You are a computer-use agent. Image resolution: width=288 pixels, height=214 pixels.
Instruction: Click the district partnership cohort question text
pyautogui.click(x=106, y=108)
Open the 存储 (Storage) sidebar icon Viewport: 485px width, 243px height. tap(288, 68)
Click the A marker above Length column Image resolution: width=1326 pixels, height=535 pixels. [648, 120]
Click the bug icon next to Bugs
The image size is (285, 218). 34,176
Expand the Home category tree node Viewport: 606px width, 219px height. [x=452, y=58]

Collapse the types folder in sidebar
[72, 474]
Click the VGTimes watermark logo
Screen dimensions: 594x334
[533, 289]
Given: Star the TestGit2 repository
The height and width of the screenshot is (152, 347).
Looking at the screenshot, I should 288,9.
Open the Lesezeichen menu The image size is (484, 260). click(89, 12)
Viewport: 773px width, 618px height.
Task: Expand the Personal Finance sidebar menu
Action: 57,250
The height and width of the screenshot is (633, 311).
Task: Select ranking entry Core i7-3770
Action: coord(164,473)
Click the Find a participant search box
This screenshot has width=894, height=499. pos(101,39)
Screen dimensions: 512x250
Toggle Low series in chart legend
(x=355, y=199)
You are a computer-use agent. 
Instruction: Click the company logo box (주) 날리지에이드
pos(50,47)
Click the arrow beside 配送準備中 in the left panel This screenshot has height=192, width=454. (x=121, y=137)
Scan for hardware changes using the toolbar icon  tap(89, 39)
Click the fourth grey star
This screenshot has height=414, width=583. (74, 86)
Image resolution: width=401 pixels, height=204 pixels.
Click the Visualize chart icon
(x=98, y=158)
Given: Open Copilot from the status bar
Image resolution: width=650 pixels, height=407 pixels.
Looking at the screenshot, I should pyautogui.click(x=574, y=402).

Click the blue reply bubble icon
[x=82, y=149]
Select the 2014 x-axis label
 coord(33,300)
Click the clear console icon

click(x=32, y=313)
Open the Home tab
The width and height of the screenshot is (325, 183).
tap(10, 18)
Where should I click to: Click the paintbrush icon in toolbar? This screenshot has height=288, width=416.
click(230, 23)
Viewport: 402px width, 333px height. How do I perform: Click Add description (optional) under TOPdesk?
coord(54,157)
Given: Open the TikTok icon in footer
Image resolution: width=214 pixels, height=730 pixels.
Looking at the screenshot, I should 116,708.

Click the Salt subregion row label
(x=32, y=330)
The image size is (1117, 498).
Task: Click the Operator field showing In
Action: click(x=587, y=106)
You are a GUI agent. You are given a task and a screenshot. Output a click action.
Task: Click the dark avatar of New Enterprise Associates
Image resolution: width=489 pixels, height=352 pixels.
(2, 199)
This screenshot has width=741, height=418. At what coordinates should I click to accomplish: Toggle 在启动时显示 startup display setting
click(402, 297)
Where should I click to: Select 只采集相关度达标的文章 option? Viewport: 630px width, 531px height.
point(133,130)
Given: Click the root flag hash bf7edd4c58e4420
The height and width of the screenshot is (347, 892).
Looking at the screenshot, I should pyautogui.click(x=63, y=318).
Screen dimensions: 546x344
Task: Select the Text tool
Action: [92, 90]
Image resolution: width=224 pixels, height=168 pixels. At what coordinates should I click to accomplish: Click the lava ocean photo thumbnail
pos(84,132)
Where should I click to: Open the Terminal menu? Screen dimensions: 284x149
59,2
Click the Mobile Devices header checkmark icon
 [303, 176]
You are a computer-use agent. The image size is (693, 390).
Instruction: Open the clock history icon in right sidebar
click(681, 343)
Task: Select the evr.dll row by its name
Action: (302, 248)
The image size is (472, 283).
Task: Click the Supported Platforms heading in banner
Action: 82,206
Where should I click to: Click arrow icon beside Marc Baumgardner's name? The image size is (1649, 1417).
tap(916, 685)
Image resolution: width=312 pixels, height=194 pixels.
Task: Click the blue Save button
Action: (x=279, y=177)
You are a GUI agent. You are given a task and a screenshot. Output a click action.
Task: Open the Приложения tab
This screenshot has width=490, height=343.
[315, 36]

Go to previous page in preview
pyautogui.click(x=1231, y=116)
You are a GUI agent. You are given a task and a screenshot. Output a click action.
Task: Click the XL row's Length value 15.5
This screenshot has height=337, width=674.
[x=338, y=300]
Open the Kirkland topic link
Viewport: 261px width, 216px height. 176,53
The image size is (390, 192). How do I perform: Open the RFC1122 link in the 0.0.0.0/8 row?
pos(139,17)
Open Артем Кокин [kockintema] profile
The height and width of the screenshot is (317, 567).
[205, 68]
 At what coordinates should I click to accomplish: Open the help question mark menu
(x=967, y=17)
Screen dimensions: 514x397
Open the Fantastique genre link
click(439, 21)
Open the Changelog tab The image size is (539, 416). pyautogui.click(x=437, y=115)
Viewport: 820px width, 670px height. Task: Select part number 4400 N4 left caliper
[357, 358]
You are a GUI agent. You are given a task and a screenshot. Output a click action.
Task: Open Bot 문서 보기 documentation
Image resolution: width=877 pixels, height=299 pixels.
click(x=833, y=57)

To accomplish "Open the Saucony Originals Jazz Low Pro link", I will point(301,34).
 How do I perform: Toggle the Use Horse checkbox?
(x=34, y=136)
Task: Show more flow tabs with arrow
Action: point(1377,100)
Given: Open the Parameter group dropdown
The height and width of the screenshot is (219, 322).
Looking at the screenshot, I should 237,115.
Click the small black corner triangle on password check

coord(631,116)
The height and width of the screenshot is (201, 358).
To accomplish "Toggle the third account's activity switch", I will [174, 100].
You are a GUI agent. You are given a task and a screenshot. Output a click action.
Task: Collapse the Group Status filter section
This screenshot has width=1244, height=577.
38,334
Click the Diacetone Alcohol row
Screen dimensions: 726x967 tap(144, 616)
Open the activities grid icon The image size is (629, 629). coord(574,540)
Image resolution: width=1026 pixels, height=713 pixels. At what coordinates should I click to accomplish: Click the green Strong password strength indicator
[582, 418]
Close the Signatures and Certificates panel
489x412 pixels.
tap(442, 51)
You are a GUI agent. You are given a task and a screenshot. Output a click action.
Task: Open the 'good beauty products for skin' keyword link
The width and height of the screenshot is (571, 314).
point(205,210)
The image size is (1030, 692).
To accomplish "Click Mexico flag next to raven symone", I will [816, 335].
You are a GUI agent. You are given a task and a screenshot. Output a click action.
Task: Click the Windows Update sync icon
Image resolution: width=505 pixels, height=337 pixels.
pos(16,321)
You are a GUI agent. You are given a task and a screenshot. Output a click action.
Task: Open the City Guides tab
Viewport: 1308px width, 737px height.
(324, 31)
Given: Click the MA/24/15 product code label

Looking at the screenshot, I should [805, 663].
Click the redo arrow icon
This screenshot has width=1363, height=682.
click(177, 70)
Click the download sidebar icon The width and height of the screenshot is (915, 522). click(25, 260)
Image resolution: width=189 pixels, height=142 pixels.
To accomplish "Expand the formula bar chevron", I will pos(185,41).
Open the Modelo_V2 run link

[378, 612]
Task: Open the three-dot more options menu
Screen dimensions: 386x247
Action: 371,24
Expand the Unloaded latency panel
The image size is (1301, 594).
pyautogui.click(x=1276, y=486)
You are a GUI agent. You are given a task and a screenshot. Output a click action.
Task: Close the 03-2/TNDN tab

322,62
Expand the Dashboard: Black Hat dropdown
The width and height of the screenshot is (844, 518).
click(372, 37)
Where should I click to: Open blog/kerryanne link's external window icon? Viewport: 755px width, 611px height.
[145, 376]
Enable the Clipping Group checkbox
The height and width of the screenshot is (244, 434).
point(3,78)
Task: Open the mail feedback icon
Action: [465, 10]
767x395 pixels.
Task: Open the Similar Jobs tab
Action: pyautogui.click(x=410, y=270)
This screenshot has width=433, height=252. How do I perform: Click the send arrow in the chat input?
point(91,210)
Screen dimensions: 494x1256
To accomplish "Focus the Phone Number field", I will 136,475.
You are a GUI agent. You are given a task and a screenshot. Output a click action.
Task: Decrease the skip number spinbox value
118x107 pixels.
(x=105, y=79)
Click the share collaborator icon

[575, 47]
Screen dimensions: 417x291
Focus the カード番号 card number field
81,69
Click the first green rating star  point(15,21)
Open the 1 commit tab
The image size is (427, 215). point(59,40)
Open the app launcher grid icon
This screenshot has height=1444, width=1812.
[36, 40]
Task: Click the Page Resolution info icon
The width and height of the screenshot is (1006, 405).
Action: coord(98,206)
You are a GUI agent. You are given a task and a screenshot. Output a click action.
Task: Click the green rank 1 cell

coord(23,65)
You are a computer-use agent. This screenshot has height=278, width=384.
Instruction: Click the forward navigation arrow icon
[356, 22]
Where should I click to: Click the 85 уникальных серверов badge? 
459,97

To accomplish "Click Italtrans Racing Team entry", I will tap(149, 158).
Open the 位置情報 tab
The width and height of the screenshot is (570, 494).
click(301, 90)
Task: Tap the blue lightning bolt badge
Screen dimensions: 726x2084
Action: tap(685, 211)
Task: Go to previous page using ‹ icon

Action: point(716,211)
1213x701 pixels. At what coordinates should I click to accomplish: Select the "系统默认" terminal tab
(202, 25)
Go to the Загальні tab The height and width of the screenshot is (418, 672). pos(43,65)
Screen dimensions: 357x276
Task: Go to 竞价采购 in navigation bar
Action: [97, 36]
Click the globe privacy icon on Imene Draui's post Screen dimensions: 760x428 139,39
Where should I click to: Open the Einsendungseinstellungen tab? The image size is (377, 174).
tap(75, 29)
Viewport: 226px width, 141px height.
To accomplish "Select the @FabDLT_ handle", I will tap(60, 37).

○ ○ ○ ○ ○ ○ ○

_Problem statement_: All that is wanted is the run of lines from the start of the data through the line containing "Expand the Home", copied word for word.

_Task solution_:
You are a computer-use agent. Image resolution: width=288 pixels, height=214 pixels.
Instruction: Click the district partnership cohort question text
pyautogui.click(x=106, y=108)
Open the 存储 (Storage) sidebar icon Viewport: 485px width, 243px height. tap(288, 68)
Click the A marker above Length column Image resolution: width=1326 pixels, height=535 pixels. [648, 120]
Click the bug icon next to Bugs
The image size is (285, 218). 34,176
Expand the Home category tree node Viewport: 606px width, 219px height. [x=452, y=58]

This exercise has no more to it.